Dispatch Priority

The dispatch priority is calculated for a virtual machine each time it enters the dispatch list and whenever the dispatch time slice assigned to a virtual machine expires during its execution. The dispatch priority is calculated based on:
  • The current adjusted time-of-day. For the purpose of calculating dispatch priority, CP calculates an adjusted time-of-day by subtracting accumulated system overhead from the real time-of-day. (System overhead is CP work that is not associated with a particular virtual machine and consists of such tasks as paging, interrupt handling, scheduling, and dispatching.) The adjusted TOD clock runs at the same rate as the real TOD clock, but it stops when CP is doing overhead work.

    The adjusted time-of-day is used so that the installation can allocate system resources to virtual machines without having to reserve resources for system overhead, which tends to vary widely. When an installation allocates an absolute share of 50% to a virtual machine, the virtual machine receives half of the system resources available after the resources used for system work have been taken out. The adjusted time-of-day, used to calculate the dispatch priority of the virtual machine, reflects this net approach.
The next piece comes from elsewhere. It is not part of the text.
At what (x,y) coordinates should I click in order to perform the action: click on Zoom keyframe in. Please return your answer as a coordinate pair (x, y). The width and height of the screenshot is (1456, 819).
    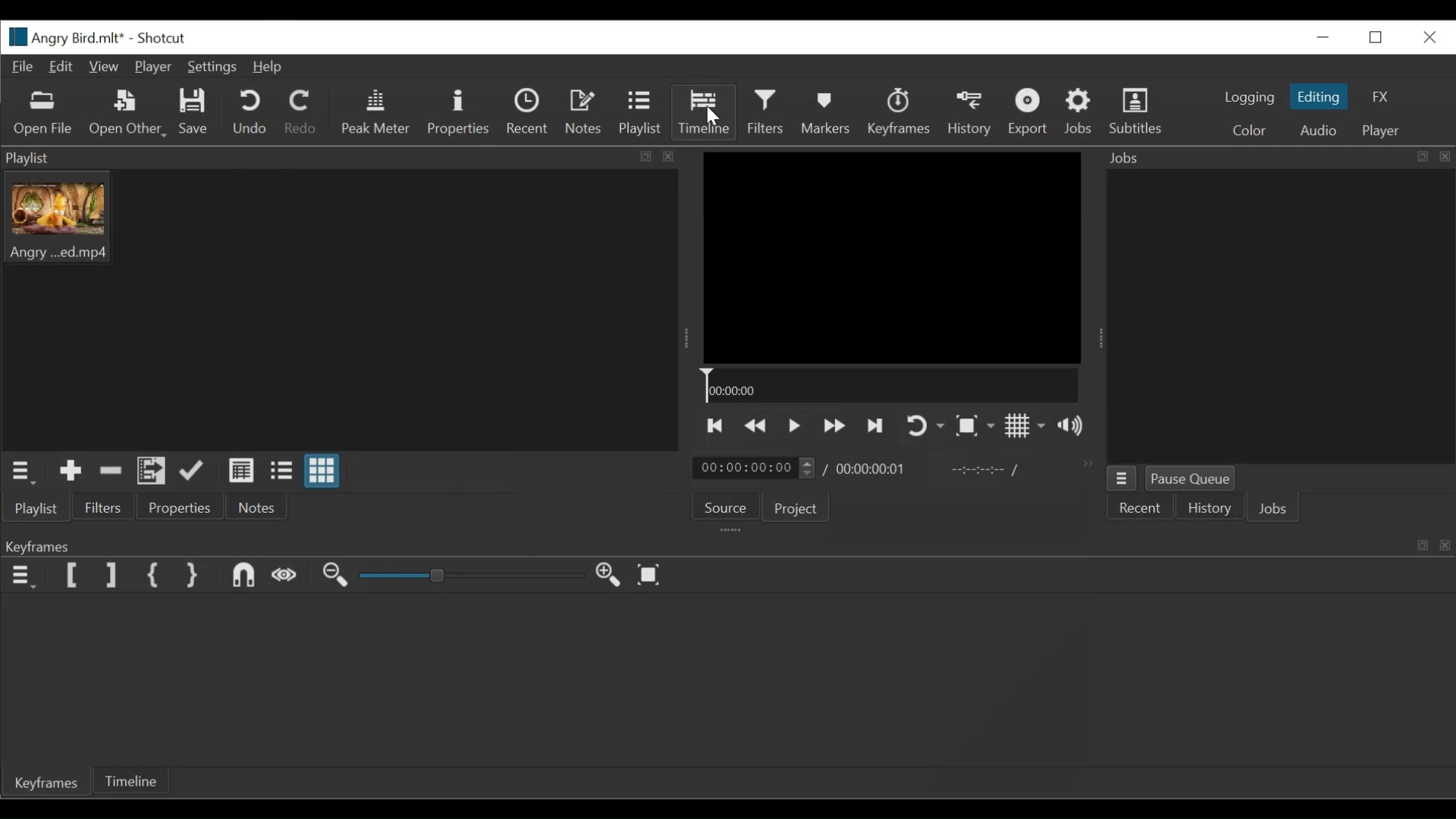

  • An offset that represents the amount of time it should take the virtual machine to complete its next dispatch time slice. This offset is calculated based on the size of the dispatch time slice, the virtual machine's normalized share of the system, any delay the virtual machine has already experienced in the eligible list, and the number of real processors available to deliver service.

    For more information on virtual machine shares see Scheduling Share Option.

    A feedback mechanism is also used to adjust the dispatch priority given to a virtual machine during its second and subsequent dispatch time slices. The mechanism increases the offset for a virtual machine that finishes its dispatch time slice earlier than expected and decreases the offset for a virtual machine that finishes its dispatch time slice later than expected.

  • Any biases (interactive or hot-shot) that apply to the virtual machine. These biases are discussed further in Biased Scheduling.

Lastly, in making scheduling decisions, z/VM® uses only a VMDBK's recent dispatch history. What happened long ago is routinely forgotten. In this way the scheduler reacts to what is happening right now in the system, not what happened ages ago. This strategy helps the scheduler to make decisions that are correct for the users' current demands for CPU.